Periodic Reporting for period 2 - InCanTeSiMo (Intelligent cancer therapy with synthetic biology methods)
Período documentado: 2022-12-01 hasta 2024-05-31
The ideal cancer therapy should be targeted only to the cancer cells, should be able to act to the same extent on the primary tumour and the metastases, should be effective and affordable.
In this project InCanTeSiMo, we apply synthetic biology approaches to develop a cancer therapy meeting several of the requirements listed above: targeted, effective, affordable.

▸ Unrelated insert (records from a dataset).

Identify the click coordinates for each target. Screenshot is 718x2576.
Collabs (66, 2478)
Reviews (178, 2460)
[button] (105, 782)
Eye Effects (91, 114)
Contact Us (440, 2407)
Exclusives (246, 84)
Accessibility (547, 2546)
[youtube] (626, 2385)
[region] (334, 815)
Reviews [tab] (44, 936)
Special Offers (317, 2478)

To make the treatment targeted to cancer cells, we exploit the enhanced permeability and retention effect typical of the cancer microenvironment that results in a natural accumulation of nanoparticles of sizes ranging from 10-500 nm at the site of cancer. These nanoparticles carry on their surface specific ligands binding to receptors overexpressed on the surface of cancer cells. Once internalized by the cancer cells, the nanoparticles deliver their cargo, which is an agent able to trigger the destruction of the cancer cells. To improve on specificity, our aim is to use cargo able to distinguish cancer cells from healthy ones and act only there, leaving healthy cells in which the nanoparticles might accidentally enter unaffected. To make the treatment effective, we aim to evoke the patient’s own immune system, by employing nanoparticles that can activate the immune system. To make the treatment affordable, we aim to develop novel, more cost-effective strategies to obtain the nanoparticles and to substitute the antibodies generally used to target cancer cells with small peptides or protein binders such as nanobodies, monobodies or repebodies.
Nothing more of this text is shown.